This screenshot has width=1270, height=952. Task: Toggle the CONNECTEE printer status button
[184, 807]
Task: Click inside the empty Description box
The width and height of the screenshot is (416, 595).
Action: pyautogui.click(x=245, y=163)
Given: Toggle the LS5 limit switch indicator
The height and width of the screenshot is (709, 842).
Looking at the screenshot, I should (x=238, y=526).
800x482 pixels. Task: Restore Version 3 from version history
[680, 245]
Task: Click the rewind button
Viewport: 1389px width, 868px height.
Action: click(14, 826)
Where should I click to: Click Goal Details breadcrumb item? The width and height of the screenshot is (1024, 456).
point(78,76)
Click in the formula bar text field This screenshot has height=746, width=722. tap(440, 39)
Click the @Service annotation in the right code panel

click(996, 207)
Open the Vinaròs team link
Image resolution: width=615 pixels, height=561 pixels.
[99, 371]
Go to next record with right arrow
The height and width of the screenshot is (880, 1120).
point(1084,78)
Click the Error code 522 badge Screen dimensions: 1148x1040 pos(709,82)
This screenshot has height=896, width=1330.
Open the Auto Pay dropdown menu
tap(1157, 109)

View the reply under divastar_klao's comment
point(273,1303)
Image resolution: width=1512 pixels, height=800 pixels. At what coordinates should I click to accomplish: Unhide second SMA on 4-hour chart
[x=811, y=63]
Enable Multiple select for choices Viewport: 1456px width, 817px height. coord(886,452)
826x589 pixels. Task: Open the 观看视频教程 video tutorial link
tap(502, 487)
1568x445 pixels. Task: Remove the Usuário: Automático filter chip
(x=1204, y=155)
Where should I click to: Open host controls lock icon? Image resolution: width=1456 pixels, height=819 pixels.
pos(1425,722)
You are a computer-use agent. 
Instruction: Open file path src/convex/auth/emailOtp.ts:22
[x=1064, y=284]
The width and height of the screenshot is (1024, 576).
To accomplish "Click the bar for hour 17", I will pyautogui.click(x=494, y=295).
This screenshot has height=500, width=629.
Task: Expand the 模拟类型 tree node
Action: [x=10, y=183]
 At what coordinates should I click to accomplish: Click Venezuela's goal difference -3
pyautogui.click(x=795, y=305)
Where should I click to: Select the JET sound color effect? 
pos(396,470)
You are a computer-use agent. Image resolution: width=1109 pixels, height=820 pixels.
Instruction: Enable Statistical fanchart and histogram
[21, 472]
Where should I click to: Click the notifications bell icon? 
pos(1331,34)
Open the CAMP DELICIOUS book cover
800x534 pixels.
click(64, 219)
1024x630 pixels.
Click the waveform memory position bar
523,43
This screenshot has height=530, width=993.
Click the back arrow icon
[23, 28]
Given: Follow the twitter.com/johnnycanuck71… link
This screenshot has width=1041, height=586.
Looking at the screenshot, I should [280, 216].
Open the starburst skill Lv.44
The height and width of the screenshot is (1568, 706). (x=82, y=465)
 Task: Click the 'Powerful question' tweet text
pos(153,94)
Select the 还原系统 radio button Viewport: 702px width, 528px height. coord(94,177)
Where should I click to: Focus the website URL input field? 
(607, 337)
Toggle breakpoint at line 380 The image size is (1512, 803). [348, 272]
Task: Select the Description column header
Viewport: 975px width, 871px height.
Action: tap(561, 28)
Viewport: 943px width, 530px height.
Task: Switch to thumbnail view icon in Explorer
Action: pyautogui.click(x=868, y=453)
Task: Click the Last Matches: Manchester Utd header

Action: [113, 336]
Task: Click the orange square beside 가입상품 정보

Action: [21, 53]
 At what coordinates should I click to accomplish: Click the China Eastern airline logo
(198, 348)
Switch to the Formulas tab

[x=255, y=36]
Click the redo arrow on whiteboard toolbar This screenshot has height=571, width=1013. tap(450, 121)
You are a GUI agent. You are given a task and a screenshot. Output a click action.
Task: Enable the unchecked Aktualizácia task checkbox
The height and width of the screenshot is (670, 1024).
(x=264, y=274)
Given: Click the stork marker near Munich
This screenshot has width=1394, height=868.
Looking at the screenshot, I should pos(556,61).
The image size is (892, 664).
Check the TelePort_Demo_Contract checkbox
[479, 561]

- _INSTRUCTIONS TO FOLLOW_
Rewrite the lines above, substituting "fast-forward" wherever "rewind" appears and leaving everything else unchanged.

- _COMPLETE OUTPUT_
This screenshot has width=1270, height=952. Task: Toggle the CONNECTEE printer status button
[184, 807]
Task: Click inside the empty Description box
The width and height of the screenshot is (416, 595).
Action: pyautogui.click(x=245, y=163)
Given: Toggle the LS5 limit switch indicator
The height and width of the screenshot is (709, 842).
Looking at the screenshot, I should (x=238, y=526).
800x482 pixels. Task: Restore Version 3 from version history
[680, 245]
Task: Click the fast-forward button
Viewport: 1389px width, 868px height.
Action: click(14, 826)
Where should I click to: Click Goal Details breadcrumb item? The width and height of the screenshot is (1024, 456).
point(78,76)
Click in the formula bar text field This screenshot has height=746, width=722. tap(440, 39)
Click the @Service annotation in the right code panel

click(996, 207)
Open the Vinaròs team link
Image resolution: width=615 pixels, height=561 pixels.
[99, 371]
Go to next record with right arrow
The height and width of the screenshot is (880, 1120).
point(1084,78)
Click the Error code 522 badge Screen dimensions: 1148x1040 pos(709,82)
This screenshot has height=896, width=1330.
Open the Auto Pay dropdown menu
tap(1157, 109)

View the reply under divastar_klao's comment
point(273,1303)
Image resolution: width=1512 pixels, height=800 pixels. At what coordinates should I click to accomplish: Unhide second SMA on 4-hour chart
[x=811, y=63]
Enable Multiple select for choices Viewport: 1456px width, 817px height. coord(886,452)
826x589 pixels. Task: Open the 观看视频教程 video tutorial link
tap(502, 487)
1568x445 pixels. Task: Remove the Usuário: Automático filter chip
(x=1204, y=155)
Where should I click to: Open host controls lock icon? Image resolution: width=1456 pixels, height=819 pixels.
pos(1425,722)
You are a computer-use agent. 
Instruction: Open file path src/convex/auth/emailOtp.ts:22
[x=1064, y=284]
The width and height of the screenshot is (1024, 576).
To accomplish "Click the bar for hour 17", I will pyautogui.click(x=494, y=295).
This screenshot has height=500, width=629.
Task: Expand the 模拟类型 tree node
Action: [x=10, y=183]
 At what coordinates should I click to accomplish: Click Venezuela's goal difference -3
pyautogui.click(x=795, y=305)
Where should I click to: Select the JET sound color effect? 
pos(396,470)
You are a computer-use agent. Image resolution: width=1109 pixels, height=820 pixels.
Instruction: Enable Statistical fanchart and histogram
[21, 472]
Where should I click to: Click the notifications bell icon? 
pos(1331,34)
Open the CAMP DELICIOUS book cover
800x534 pixels.
click(64, 219)
1024x630 pixels.
Click the waveform memory position bar
523,43
This screenshot has height=530, width=993.
Click the back arrow icon
[23, 28]
Given: Follow the twitter.com/johnnycanuck71… link
This screenshot has width=1041, height=586.
Looking at the screenshot, I should [280, 216].
Open the starburst skill Lv.44
The height and width of the screenshot is (1568, 706). (x=82, y=465)
 Task: Click the 'Powerful question' tweet text
pos(153,94)
Select the 还原系统 radio button Viewport: 702px width, 528px height. coord(94,177)
Where should I click to: Focus the website URL input field? 
(607, 337)
Toggle breakpoint at line 380 The image size is (1512, 803). [348, 272]
Task: Select the Description column header
Viewport: 975px width, 871px height.
Action: tap(561, 28)
Viewport: 943px width, 530px height.
Task: Switch to thumbnail view icon in Explorer
Action: pyautogui.click(x=868, y=453)
Task: Click the Last Matches: Manchester Utd header

Action: [113, 336]
Task: Click the orange square beside 가입상품 정보

Action: [21, 53]
 At what coordinates should I click to accomplish: Click the China Eastern airline logo
(198, 348)
Switch to the Formulas tab

[x=255, y=36]
Click the redo arrow on whiteboard toolbar This screenshot has height=571, width=1013. tap(450, 121)
You are a GUI agent. You are given a task and a screenshot. Output a click action.
Task: Enable the unchecked Aktualizácia task checkbox
The height and width of the screenshot is (670, 1024).
(x=264, y=274)
Given: Click the stork marker near Munich
This screenshot has width=1394, height=868.
Looking at the screenshot, I should pos(556,61).
The image size is (892, 664).
Check the TelePort_Demo_Contract checkbox
[479, 561]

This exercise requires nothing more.